Lines holding the string "computer" in the listing below are to be copied.

Given records:
┏━━

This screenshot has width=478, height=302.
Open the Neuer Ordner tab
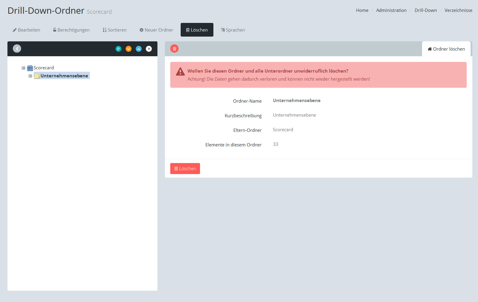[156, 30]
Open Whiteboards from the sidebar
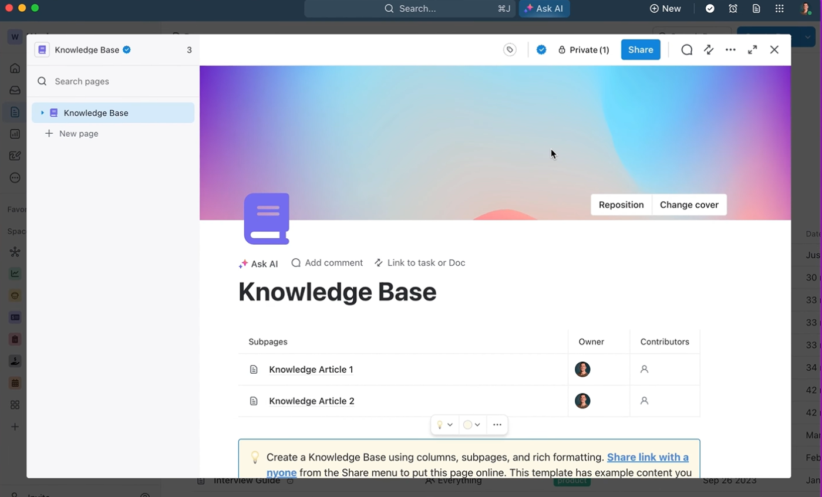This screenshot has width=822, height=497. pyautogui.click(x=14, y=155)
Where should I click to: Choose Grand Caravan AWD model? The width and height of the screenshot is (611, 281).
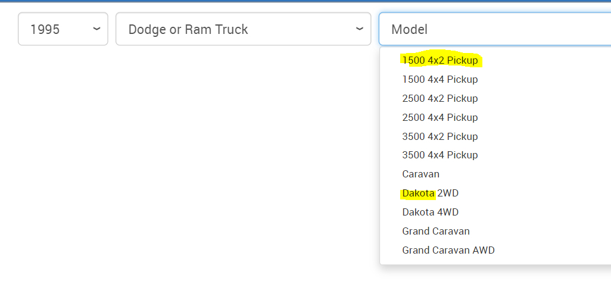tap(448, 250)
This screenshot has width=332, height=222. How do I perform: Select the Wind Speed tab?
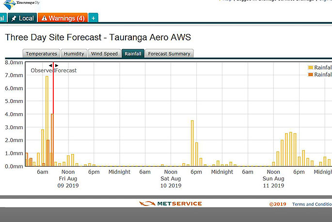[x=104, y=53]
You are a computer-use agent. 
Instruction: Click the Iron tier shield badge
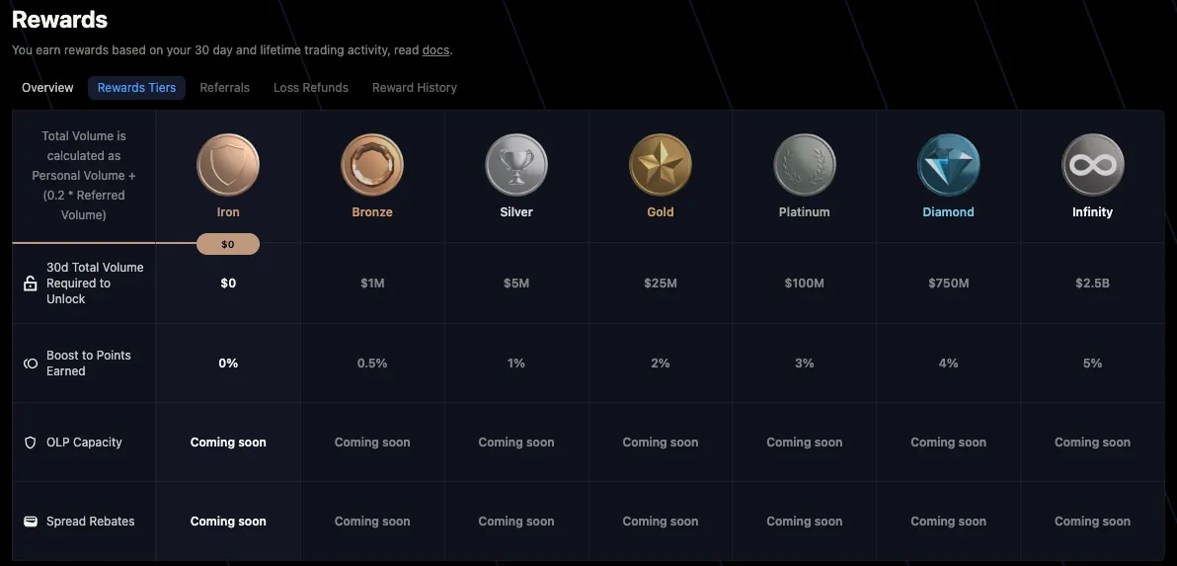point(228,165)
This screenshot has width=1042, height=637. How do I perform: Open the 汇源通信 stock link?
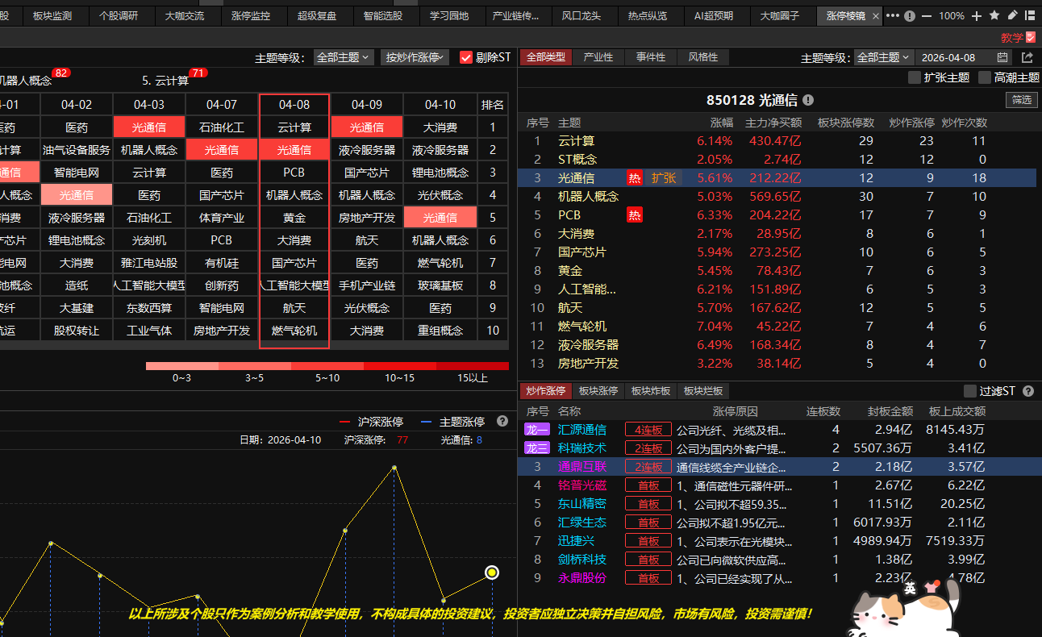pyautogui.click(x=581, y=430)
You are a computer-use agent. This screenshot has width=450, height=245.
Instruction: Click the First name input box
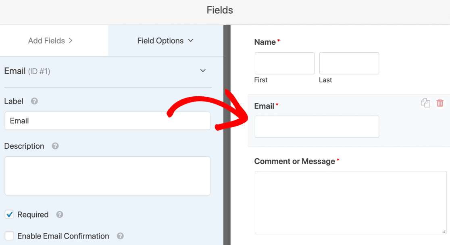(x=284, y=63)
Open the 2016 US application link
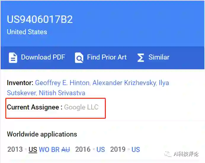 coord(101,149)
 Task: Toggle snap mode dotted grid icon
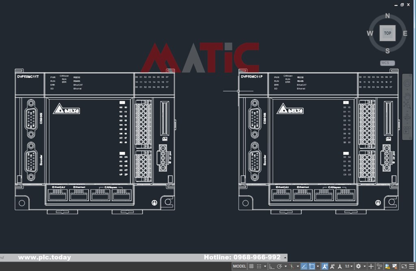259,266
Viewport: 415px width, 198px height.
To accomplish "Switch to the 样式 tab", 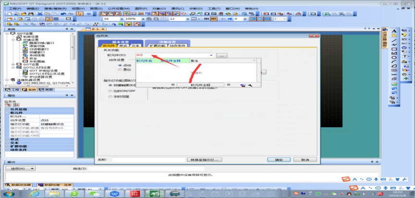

┗━━
┏━━

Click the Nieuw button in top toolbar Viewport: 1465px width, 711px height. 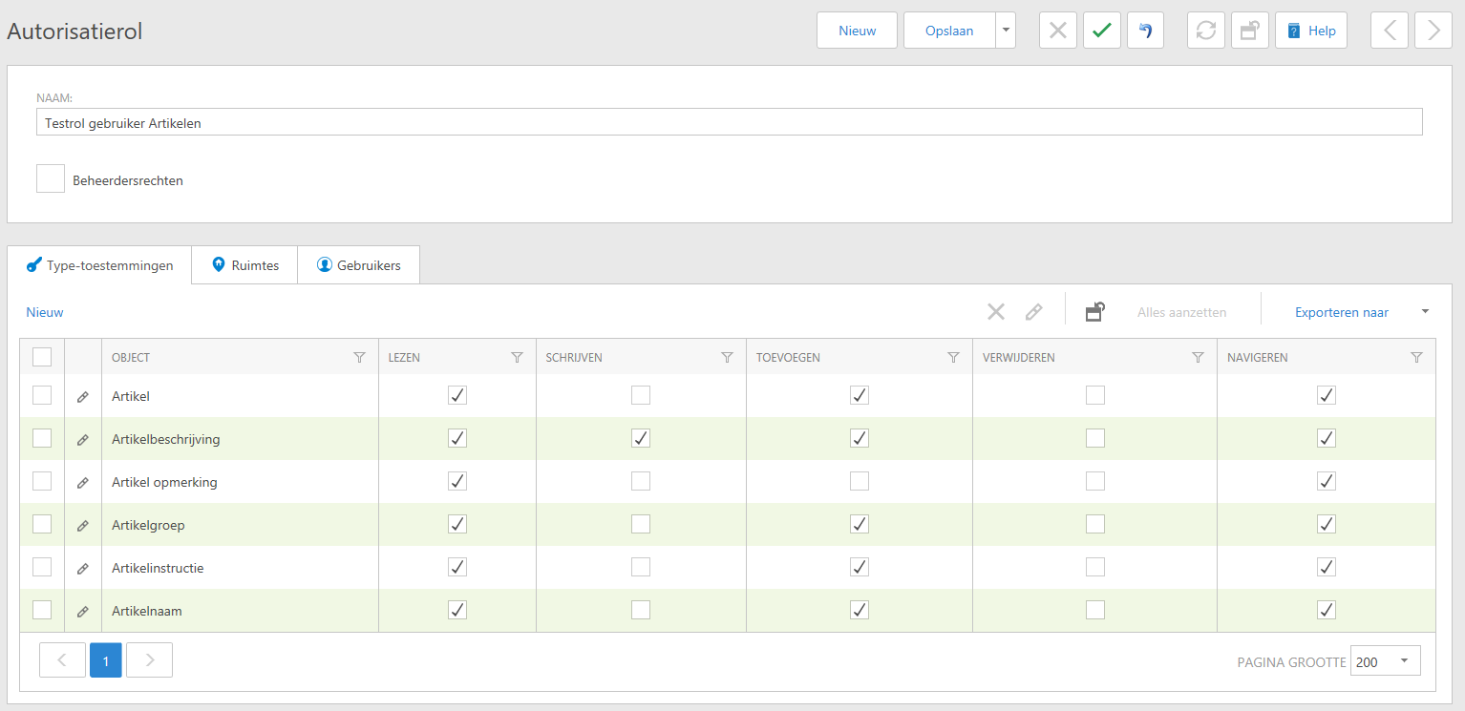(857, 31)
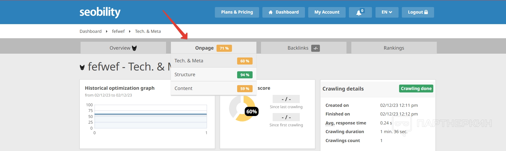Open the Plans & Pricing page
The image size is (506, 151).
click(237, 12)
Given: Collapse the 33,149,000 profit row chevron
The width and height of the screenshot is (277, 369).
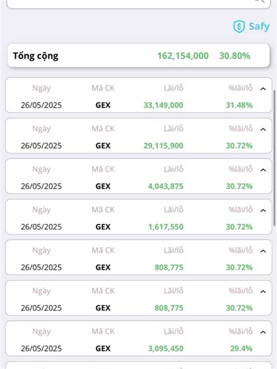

┗━━
┏━━

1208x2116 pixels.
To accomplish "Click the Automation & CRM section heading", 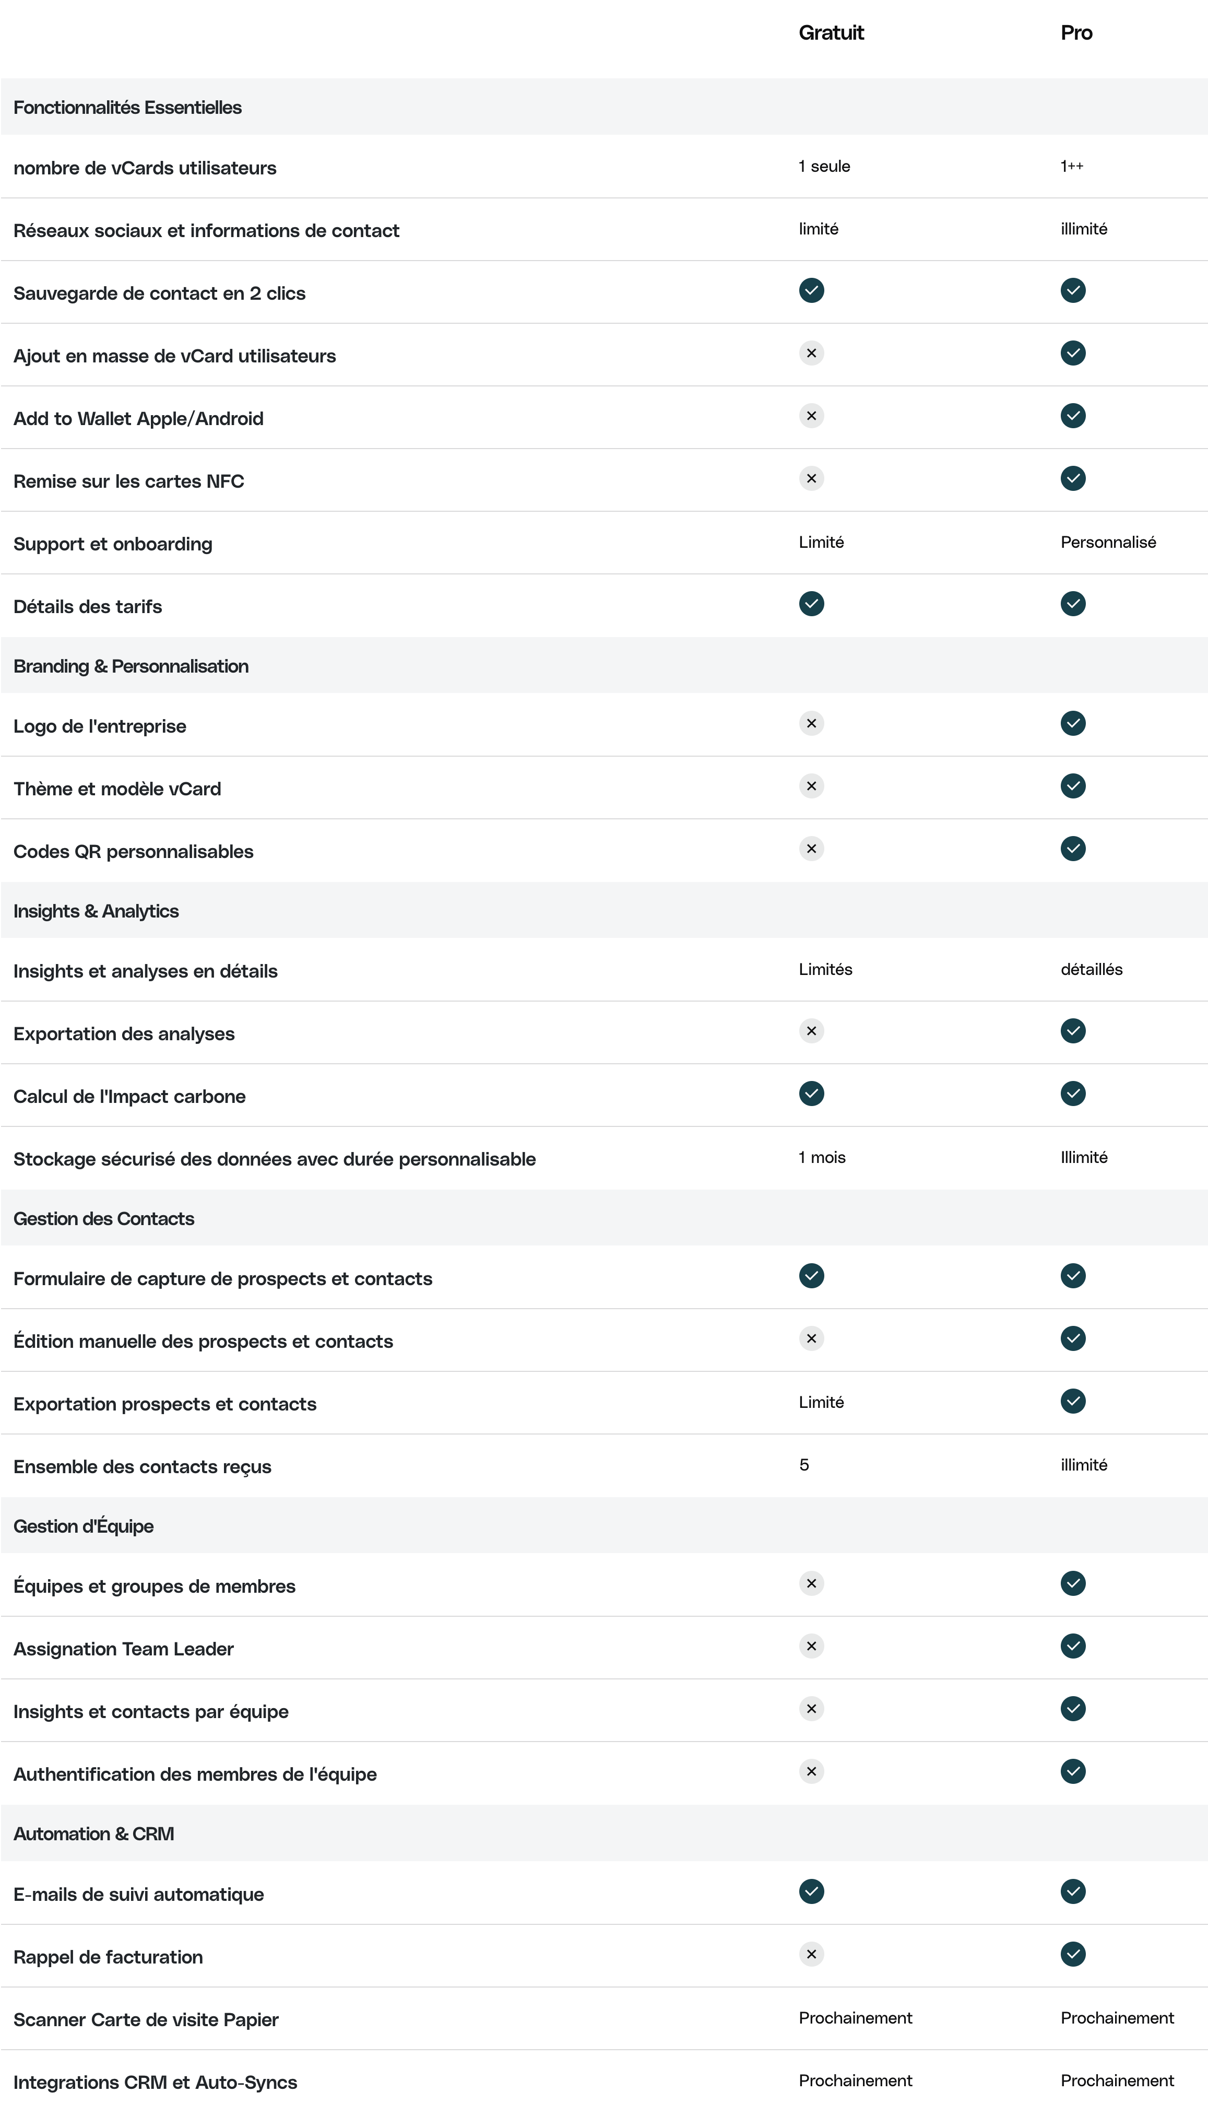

┗━━

Solved exercise:
You are a computer-use agent. 
You are a computer-use agent. This screenshot has width=450, height=245.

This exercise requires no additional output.